(Pixel coordinate grounding records)
::::::::::
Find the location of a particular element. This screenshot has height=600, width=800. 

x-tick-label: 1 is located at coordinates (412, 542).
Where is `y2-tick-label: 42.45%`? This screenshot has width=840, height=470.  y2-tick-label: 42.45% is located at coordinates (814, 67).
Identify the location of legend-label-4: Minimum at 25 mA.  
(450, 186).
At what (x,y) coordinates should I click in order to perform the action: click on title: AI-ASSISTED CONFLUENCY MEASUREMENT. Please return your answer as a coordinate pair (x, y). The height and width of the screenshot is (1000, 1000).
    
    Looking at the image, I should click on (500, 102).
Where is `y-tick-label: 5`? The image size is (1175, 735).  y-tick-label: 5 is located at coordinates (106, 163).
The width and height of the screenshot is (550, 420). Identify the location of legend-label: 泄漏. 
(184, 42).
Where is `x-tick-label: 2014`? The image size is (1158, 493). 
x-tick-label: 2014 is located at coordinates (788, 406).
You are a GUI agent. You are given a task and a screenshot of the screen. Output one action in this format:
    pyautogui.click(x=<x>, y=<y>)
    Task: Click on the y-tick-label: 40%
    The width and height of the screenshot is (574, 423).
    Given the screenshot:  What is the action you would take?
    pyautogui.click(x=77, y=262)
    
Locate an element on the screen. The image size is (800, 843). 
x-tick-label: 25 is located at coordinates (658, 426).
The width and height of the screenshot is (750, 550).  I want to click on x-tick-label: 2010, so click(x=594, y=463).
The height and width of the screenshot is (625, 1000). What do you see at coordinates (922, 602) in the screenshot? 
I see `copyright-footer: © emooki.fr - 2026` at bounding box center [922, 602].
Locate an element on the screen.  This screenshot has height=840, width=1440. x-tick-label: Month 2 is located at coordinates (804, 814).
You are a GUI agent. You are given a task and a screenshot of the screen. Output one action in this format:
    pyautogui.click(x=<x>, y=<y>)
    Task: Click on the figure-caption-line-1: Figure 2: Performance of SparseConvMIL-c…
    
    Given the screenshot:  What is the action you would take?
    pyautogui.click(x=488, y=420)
::::::::::
**Work to complete**
Pull out every line of the records above that contains the string "should". Case counts, so a line matches only when its letters have the same capitalization.

**Response area**
At what (x,y) coordinates should I click in order to perform the action: click on title: AI-ASSISTED CONFLUENCY MEASUREMENT. Please return your answer as a coordinate pair (x, y). The height and width of the screenshot is (1000, 1000).
    Looking at the image, I should click on (500, 102).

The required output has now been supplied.